The town that’s embracing dementia and fighting back, together

    ChannelNewsAsia: From clowns and youths to caregivers, the folks of Arnsberg – where 1 in 5 residents is over 65 – show what social inclusiveness can do in the face of a worrying trend. The first in a CNA Insider series on how an ageing Germany is leading the way in long-term care.
    At 98 years of age, Walter Rupert is still a man about town, stubbornly in control of his life.
    Most days, despite advice to the contrary, he drives himself around in his manual Volkswagen Polo. His grip is firm on the steering wheel, his mind alert and his clear eyes focused on the road, as he shuttles between appointments: Monday meetings with the church deacons, Tuesday tea sessions for seniors, and chess with friends on other days.

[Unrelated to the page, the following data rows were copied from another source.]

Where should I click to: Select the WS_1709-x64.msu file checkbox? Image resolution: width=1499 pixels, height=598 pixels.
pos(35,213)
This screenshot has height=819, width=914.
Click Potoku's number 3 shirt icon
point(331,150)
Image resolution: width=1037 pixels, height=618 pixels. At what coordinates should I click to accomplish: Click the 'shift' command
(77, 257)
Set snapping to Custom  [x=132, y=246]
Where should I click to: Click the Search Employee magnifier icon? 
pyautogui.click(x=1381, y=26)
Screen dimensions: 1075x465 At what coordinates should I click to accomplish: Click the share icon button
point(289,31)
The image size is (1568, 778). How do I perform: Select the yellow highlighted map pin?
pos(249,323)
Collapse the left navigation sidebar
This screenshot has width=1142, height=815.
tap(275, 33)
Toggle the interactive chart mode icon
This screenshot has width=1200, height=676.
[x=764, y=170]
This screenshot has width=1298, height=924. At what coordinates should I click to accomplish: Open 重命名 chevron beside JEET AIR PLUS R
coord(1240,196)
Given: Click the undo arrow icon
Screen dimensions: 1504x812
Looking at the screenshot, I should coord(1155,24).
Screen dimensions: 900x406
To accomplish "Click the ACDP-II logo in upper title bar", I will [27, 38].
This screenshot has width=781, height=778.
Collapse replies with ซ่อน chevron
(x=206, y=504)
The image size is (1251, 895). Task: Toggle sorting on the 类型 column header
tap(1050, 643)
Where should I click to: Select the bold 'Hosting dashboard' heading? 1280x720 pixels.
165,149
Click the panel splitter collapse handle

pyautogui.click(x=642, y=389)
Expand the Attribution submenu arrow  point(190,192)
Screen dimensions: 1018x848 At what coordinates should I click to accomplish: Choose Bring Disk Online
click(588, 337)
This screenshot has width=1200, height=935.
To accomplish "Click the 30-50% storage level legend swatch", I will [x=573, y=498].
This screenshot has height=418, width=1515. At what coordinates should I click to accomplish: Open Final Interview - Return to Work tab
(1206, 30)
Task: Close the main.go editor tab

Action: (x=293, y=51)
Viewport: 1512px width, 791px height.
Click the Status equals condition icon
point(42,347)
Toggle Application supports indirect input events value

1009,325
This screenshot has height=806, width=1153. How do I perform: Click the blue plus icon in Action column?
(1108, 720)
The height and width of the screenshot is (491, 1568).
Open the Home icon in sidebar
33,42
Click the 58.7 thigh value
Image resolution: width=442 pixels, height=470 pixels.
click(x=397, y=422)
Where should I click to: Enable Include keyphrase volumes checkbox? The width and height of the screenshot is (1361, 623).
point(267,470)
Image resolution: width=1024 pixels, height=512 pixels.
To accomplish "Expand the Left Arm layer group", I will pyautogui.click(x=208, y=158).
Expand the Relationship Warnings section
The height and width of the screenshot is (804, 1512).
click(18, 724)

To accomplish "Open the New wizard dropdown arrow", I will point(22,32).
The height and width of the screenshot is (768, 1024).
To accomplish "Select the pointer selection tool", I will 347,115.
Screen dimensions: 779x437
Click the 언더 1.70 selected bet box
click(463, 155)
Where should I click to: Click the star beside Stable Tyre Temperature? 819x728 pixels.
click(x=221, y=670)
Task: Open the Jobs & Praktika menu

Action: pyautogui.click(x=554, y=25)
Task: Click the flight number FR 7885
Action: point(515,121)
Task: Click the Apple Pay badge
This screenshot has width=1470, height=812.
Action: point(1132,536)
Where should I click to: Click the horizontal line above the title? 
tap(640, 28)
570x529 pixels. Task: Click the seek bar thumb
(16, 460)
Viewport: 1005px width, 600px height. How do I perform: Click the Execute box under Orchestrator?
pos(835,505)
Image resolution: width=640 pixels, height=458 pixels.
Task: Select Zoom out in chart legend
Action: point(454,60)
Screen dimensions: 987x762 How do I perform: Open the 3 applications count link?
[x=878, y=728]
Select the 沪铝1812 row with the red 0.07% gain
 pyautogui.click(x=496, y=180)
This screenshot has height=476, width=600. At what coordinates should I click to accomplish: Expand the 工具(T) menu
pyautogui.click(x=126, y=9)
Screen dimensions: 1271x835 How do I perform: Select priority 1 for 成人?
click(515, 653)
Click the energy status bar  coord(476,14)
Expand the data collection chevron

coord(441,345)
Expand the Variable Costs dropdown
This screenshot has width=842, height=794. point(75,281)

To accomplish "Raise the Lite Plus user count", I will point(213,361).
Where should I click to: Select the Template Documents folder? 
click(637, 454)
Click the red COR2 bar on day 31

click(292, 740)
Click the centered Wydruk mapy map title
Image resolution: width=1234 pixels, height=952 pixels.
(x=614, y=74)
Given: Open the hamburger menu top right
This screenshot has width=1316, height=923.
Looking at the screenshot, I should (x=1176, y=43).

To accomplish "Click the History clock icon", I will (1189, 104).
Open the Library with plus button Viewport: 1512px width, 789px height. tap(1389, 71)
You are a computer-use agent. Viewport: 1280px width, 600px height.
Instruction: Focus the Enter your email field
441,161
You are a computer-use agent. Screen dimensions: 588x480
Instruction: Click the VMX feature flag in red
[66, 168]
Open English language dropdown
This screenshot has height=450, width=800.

    The World War Two veteran lives alone and has no need of hearing aids nor dentures. Every day, he takes a walk if the weather is nice, or gets on his cycling machine at home if it isn’t. In short, he is the town’s poster boy for what old age could look like.“Maybe, just maybe, I am lucky to live another two years, then I’ll be 100 years old,” the retired engineer told CNA Insider with a cheeky grin.
    But life was not this picture-perfect just a short while ago.His wife, the love of his life, was diagnosed with dementia 15 years ago. As her health and cognition deteriorated, Mr Rupert, already in his 80s, refused to put her in a nursing home.
    Instead, up until her death early this year, he bathed, fed, and cared for her in their house on a hill. In that, she was like three-quarters of Germans with dementia – they live at home.“The last six years were difficult,” he admitted. ”She didn’t know her name. She could no longer speak and I had to see her face to know, was she hot or warm? Was she hungry or thirsty? “She could not walk, so I had to carry her. All day and night, the responsibility was on me.”
    In many ways, the couple represent the flip sides of ideal and reality: The type of idyllic ageing that picturesque Arnsberg, a medieval West German town of population 80,000, is striving for – and the sober challenge of a dementia epidemic as its residents age.Already, one in five townsfolk is over the age of 65. Come 2030, that proportion will grow to almost one in three. That is like senior citizens making up a third of the residents of Singapore’s Bukit Timah, which has a similar-sized population.
    This greying is happening across Germany, which has the world’s fourth-oldest population.